Scotland’s island economies could benefit from up to £725 million over the next 25 years from renewables projects according to an independent report published this morning.
Scottish islands have some of the best renewable energy resources in Europe – from wind, wave and tidal. The Western Isles, Orkney and Shetland have the potential to supply up to 5 per cent of total electricity demand in the GB market by 2030.
The report, which was commissioned by the Scottish Government and published by Baringa, provides analysis of the scale of the economic opportunities available to the Scottish Islands from further deployment of renewable energy.
With appropriate investment in grid infrastructure and generating assets, renewable energy deployment on the Islands could grow rapidly by the early 2020s.
Delivering this increased level of deployment could result in:
- Economic benefits up to £725 million for the island economies, including up to £225 million in community benefits
- Local economic stimulus at peak of up to £83 million a year or an additional 5% boost to local economic output on average across the Islands
- Revenues to community owned equity totalling up to £390 million for local communities from island generation projects
- Employment boost of up to 2,000 jobs created in the peak development phase across the Islands
- Alleviation of grid constraints in the Orkney Islands alone that could increase income to existing wind developments by around £2.7 million annually
Commenting on the report from Stornoway where he was attending the Convention of the Highlands and Islands, Mr Ewing said:
“This report confirms the potential of the vast renewable resources of our islands. They are arguably the best places in Europe to deliver renewable energy. The wind speeds are the strongest and they have the best potential for wave and tidal energy in the future.

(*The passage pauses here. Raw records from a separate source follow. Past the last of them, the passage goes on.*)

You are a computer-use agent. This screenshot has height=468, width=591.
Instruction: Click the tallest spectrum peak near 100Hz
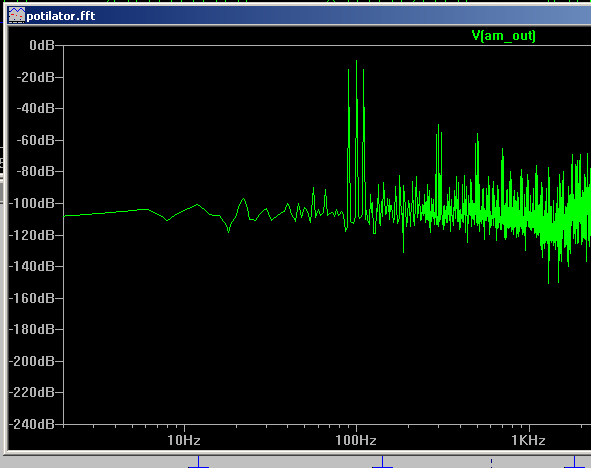(x=356, y=61)
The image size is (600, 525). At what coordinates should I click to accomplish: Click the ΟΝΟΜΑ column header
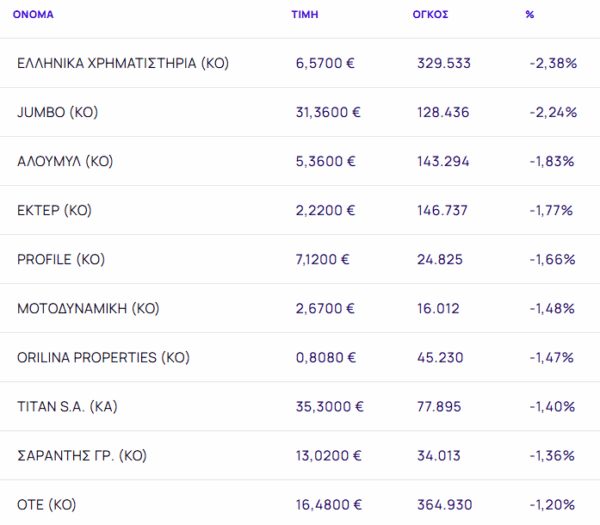click(33, 15)
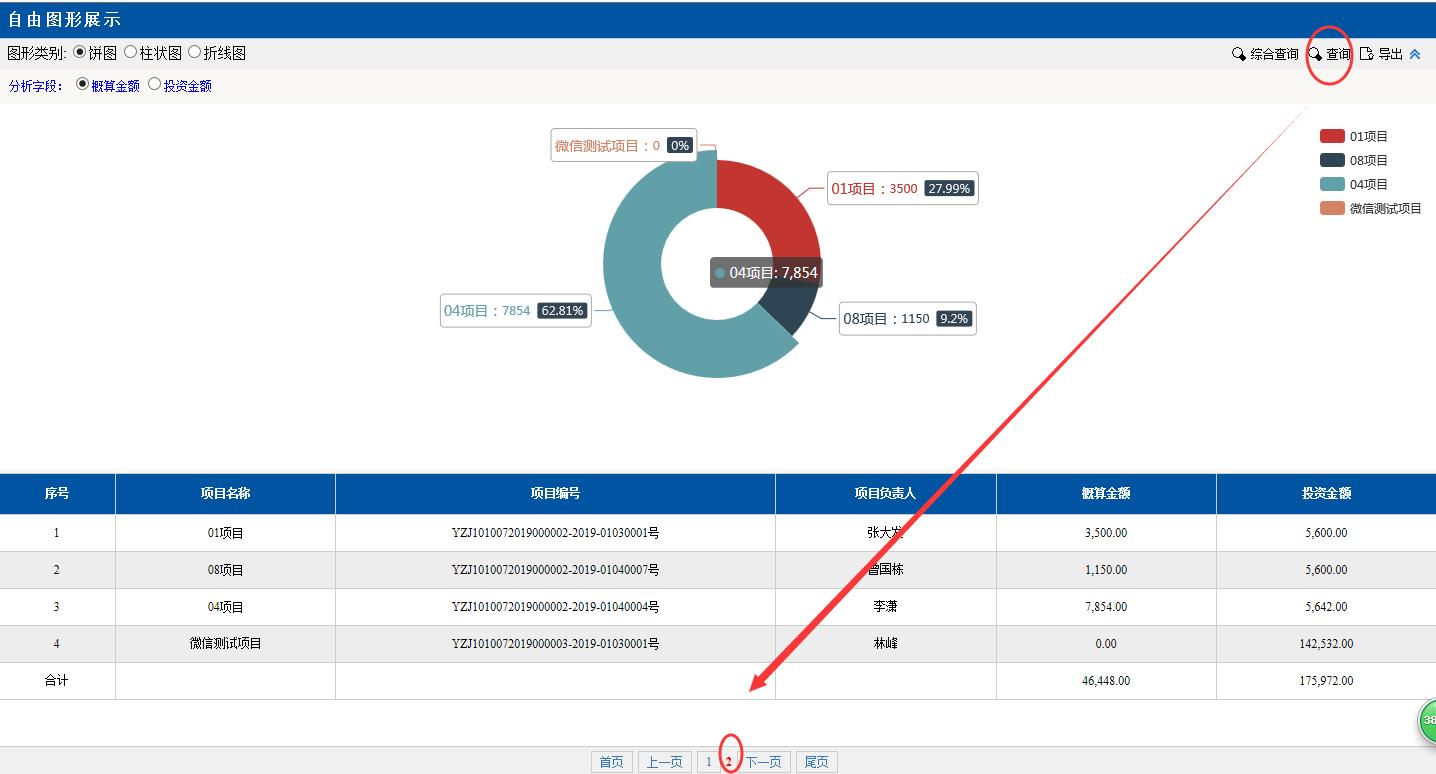The width and height of the screenshot is (1436, 774).
Task: Select the 柱状图 chart type radio
Action: click(131, 52)
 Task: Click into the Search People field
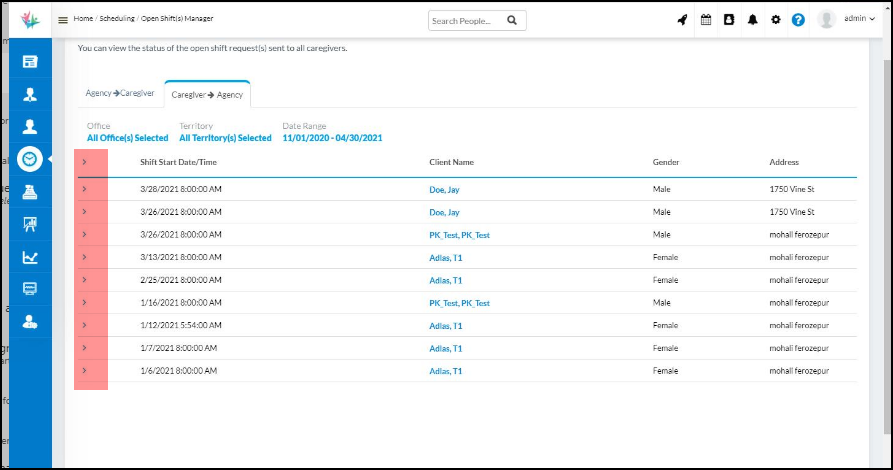465,20
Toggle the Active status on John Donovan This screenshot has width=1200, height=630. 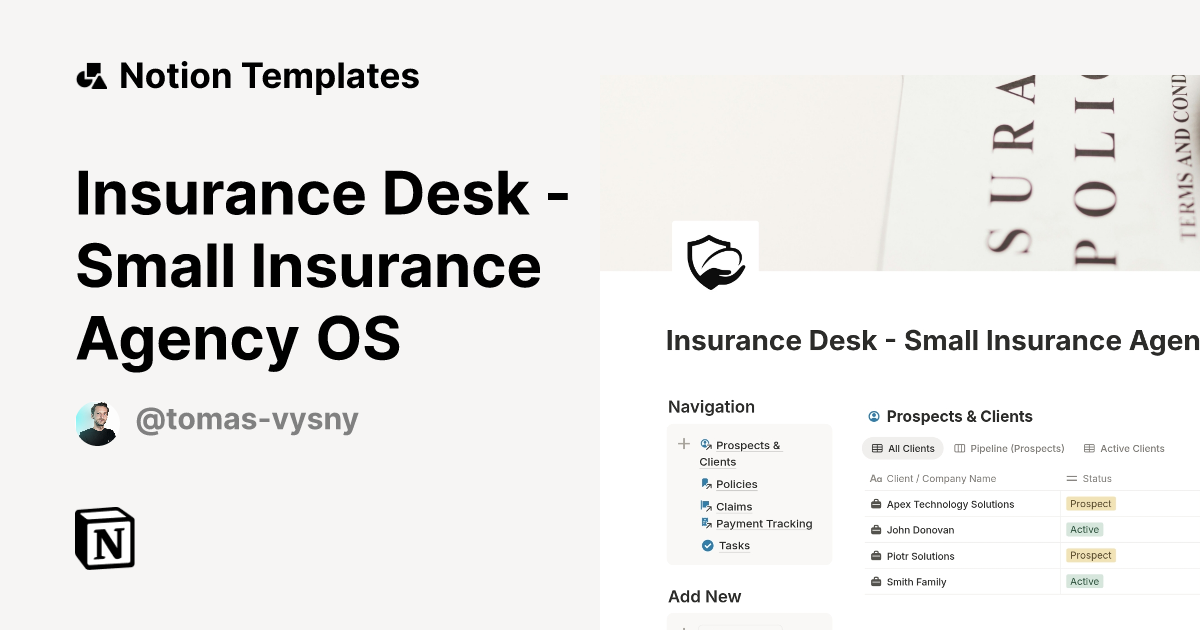(1084, 529)
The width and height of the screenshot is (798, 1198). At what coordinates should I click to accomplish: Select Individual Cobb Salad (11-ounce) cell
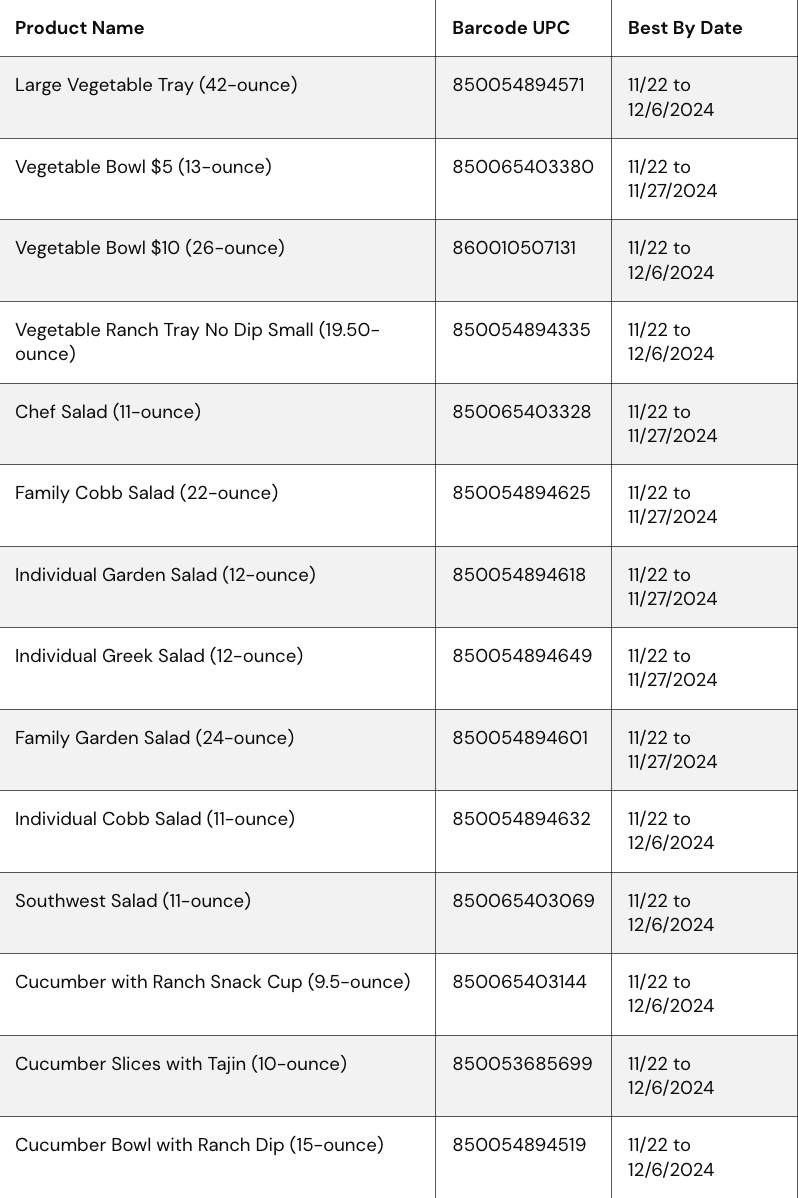[x=155, y=819]
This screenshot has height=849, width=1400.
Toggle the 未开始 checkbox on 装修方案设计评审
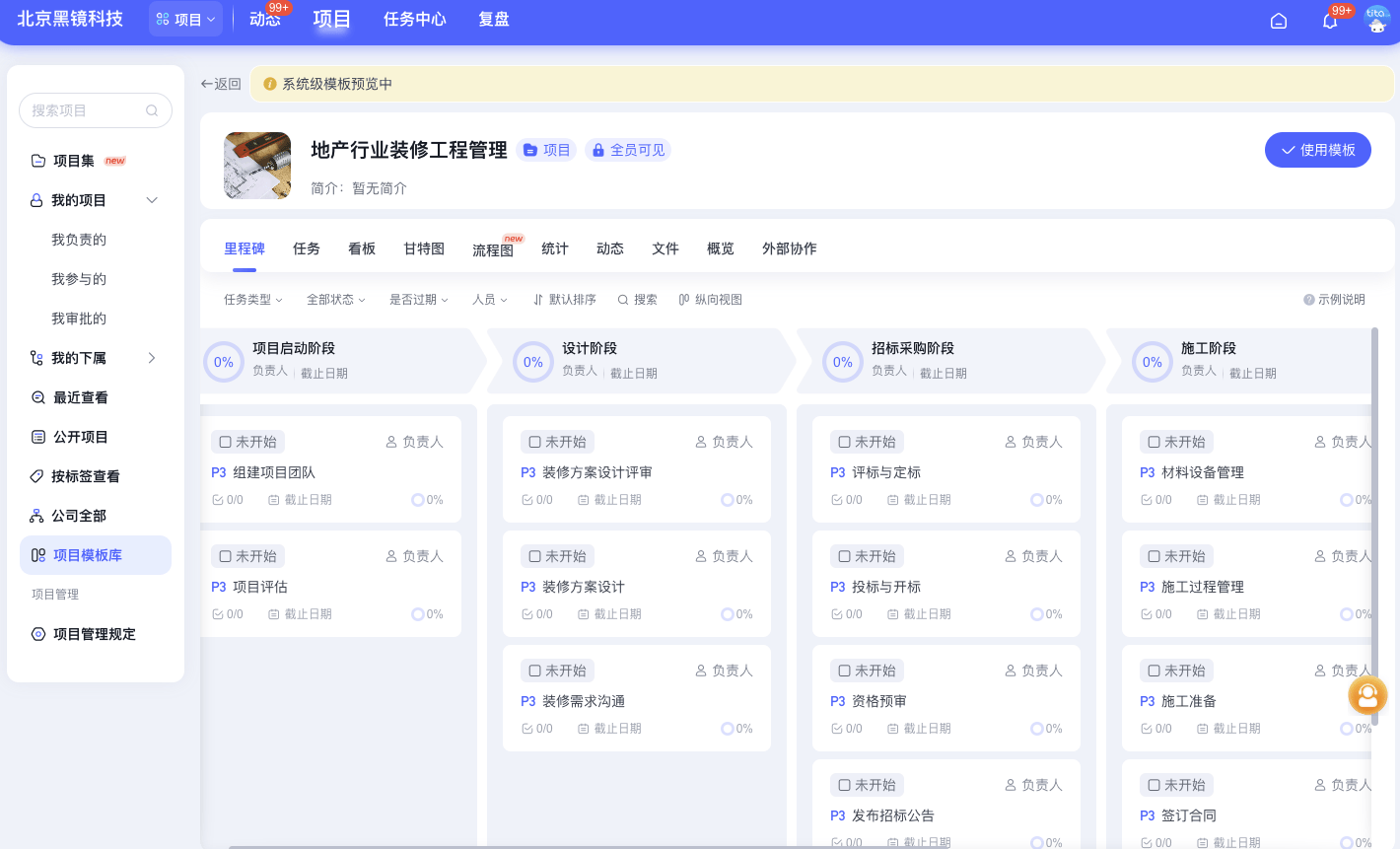535,443
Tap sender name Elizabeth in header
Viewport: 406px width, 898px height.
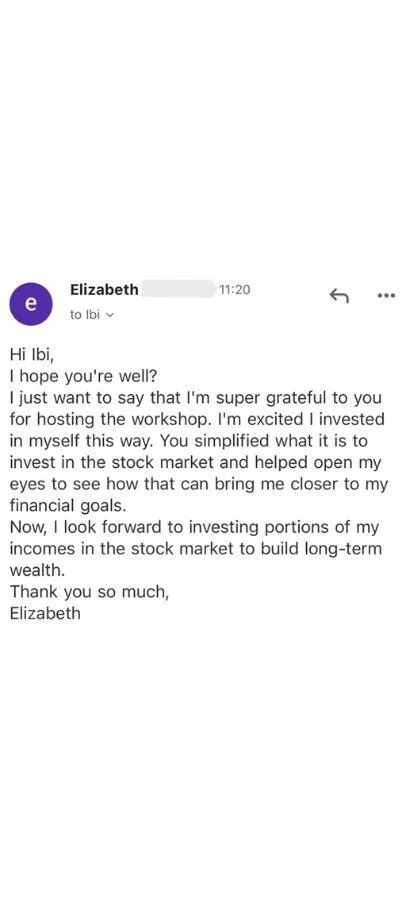(x=104, y=290)
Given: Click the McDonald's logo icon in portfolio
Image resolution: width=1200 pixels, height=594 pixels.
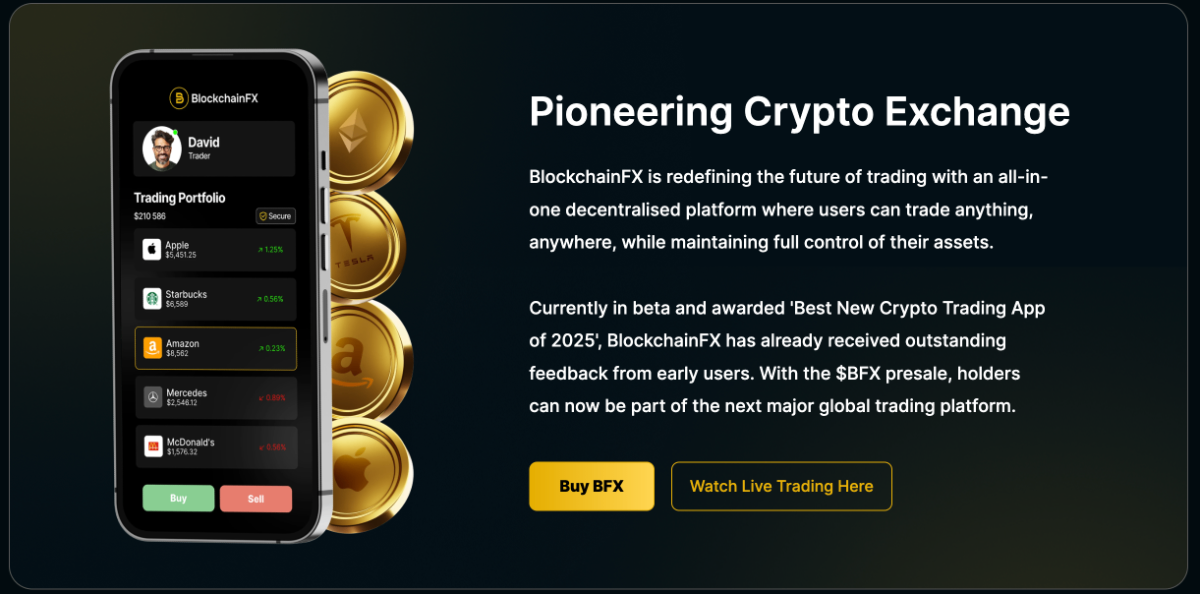Looking at the screenshot, I should pyautogui.click(x=152, y=446).
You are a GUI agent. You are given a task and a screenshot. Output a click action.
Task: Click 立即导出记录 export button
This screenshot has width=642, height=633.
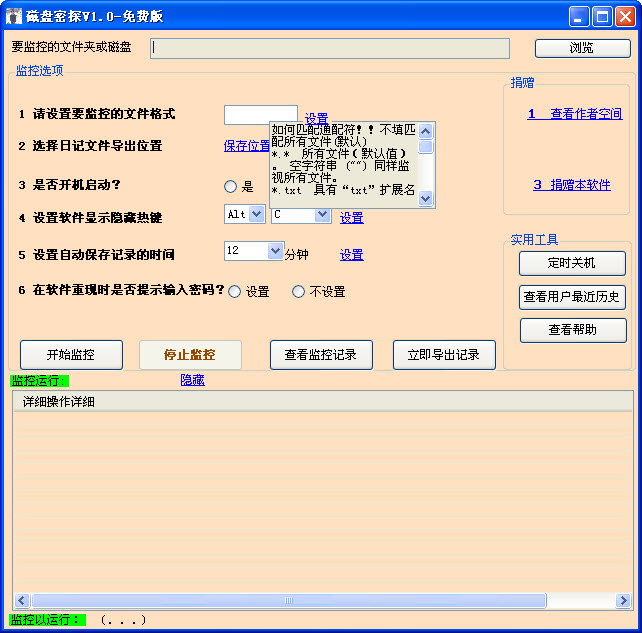coord(443,355)
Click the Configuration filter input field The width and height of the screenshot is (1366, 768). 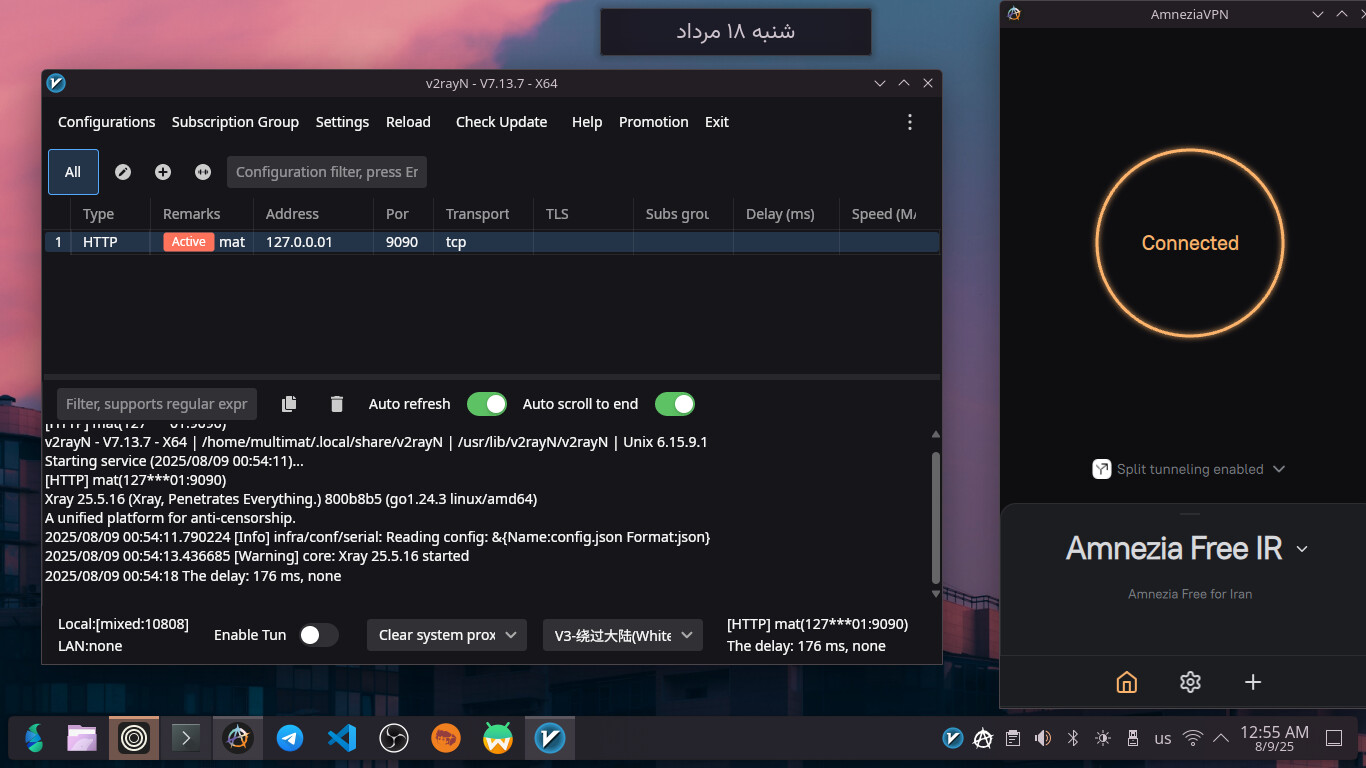coord(327,172)
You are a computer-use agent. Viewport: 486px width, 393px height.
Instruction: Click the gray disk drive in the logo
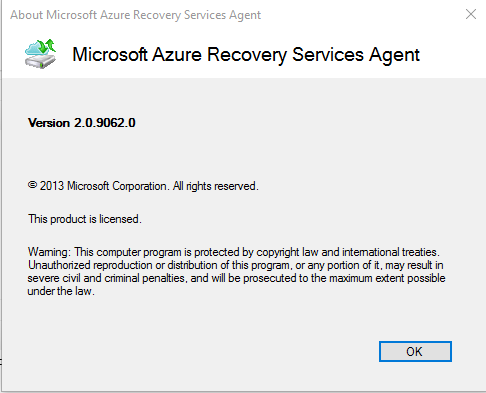coord(39,61)
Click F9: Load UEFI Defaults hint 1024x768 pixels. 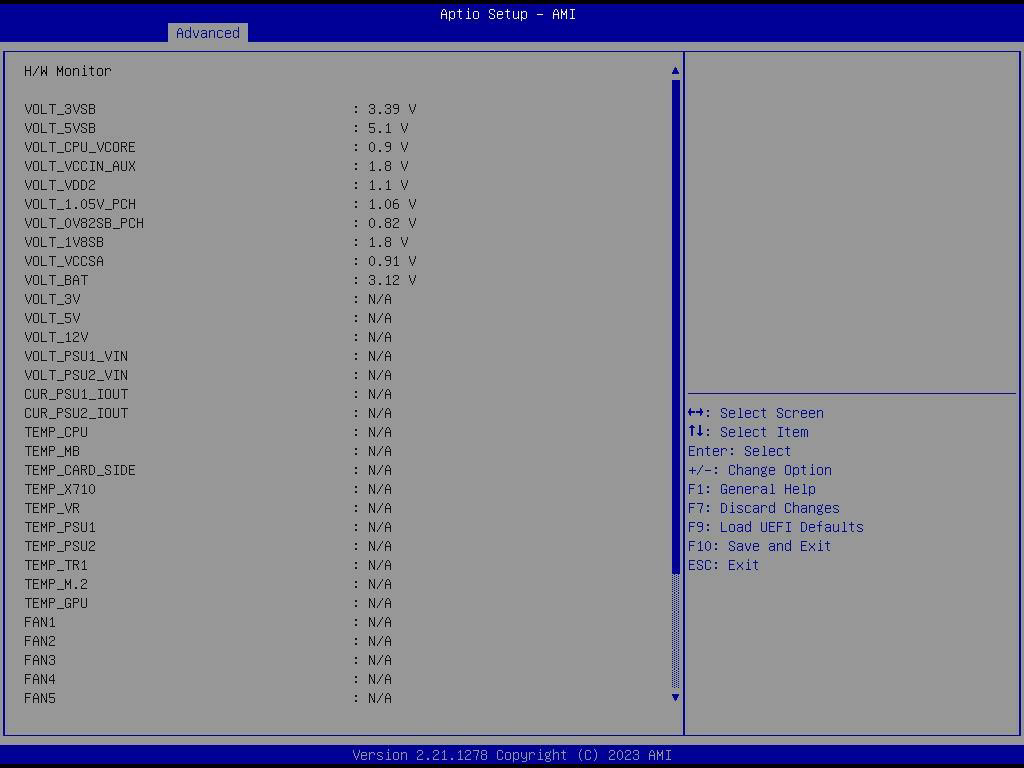(x=775, y=527)
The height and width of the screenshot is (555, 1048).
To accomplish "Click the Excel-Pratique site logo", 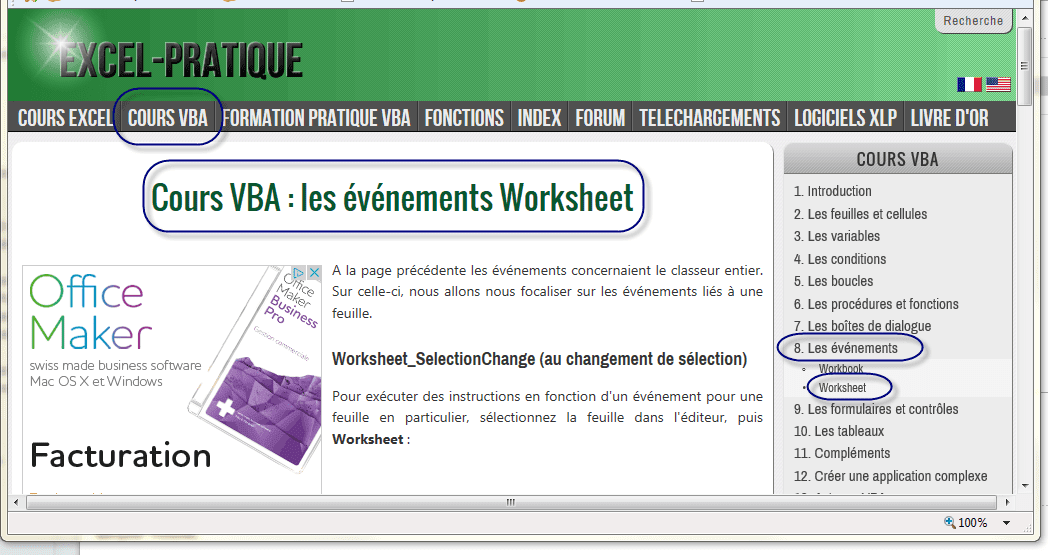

“The potential considerable economic and employment benefits from renewables means it is vital for the UK Government to deliver on their commitment to the islands. The Council leaders and I have therefore written today to the Secretary of State Amber Rudd MP. We are urging her Department to progress the necessary EU permissions immediately, and to bring forward a viable package of support in the coming weeks that supports the vital grid connections to the three island groups.
“With high levels of fuel poverty in the islands it is necessary to deliver the unleashed potential of island renewables which will provide huge quantities of electricity but also provide enormous benefits to the people on the islands which could be used to help combat the problems of fuel poverty and rural deprivation.”
Renewables could boost Scottish islands – WWF comment
Commenting on the report, WWF Scotland director Lang Banks said: “This study makes clear that in addition to helping cut climate emissions, renewables also have the ability to generate multiple economic benefits for Scotland’s islands. However, if we are to secure these benefits we need each of the political parties to prioritise renewables and commit to ensuring Scotland becomes the EU’s first fully renewable electricity nation by 2030. Home to some of Europe’s best wave, tidal and wind resources, with the right support our islands could have a great role to play in delivering that future.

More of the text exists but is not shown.